→ INPUT
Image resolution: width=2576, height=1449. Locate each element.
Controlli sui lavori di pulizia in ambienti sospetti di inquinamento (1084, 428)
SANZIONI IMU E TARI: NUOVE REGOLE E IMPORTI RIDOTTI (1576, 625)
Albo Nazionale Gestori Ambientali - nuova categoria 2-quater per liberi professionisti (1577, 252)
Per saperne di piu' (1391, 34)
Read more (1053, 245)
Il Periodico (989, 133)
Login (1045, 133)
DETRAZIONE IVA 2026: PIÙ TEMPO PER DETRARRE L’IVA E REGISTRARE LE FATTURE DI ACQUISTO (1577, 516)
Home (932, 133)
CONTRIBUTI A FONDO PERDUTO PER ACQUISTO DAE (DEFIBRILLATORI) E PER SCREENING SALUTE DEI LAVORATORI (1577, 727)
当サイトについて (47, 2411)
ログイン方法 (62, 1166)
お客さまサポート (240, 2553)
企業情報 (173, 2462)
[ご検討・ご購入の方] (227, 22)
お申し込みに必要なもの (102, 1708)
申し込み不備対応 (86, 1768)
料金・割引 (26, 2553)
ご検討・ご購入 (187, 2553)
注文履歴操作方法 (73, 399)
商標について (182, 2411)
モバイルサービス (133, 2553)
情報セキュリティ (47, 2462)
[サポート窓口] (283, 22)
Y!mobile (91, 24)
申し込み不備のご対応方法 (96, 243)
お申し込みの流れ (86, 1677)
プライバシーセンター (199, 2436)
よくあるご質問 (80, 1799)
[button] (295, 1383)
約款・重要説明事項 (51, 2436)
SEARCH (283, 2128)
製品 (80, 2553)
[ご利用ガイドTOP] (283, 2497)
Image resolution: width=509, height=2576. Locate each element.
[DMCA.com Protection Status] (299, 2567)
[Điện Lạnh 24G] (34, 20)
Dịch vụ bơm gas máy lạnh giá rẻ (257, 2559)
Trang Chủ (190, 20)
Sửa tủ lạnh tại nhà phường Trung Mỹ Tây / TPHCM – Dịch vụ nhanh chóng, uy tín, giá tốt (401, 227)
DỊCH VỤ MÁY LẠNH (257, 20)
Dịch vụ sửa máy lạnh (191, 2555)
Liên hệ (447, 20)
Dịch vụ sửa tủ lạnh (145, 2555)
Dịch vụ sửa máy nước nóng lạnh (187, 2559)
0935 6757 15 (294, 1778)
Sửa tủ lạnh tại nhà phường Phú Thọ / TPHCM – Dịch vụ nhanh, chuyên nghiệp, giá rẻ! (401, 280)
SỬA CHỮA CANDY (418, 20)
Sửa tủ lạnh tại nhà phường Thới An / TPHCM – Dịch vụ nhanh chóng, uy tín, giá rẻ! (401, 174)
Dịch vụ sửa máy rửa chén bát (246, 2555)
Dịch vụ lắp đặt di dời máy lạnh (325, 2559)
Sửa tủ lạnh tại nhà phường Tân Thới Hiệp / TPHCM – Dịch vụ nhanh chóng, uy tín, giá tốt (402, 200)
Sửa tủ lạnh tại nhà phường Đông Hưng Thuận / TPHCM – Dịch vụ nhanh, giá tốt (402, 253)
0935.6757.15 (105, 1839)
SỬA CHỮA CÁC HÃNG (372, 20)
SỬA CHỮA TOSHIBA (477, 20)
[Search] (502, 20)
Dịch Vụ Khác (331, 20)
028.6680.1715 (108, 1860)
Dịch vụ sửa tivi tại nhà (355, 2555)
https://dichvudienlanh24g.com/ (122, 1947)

→ REQUIRED ACTION
Copy all lines from the data that hold the word "element".

→ RESPONSE
Image resolution: width=2576, height=1449. Locate each element.
Image resolution: width=509, height=2576. Locate each element.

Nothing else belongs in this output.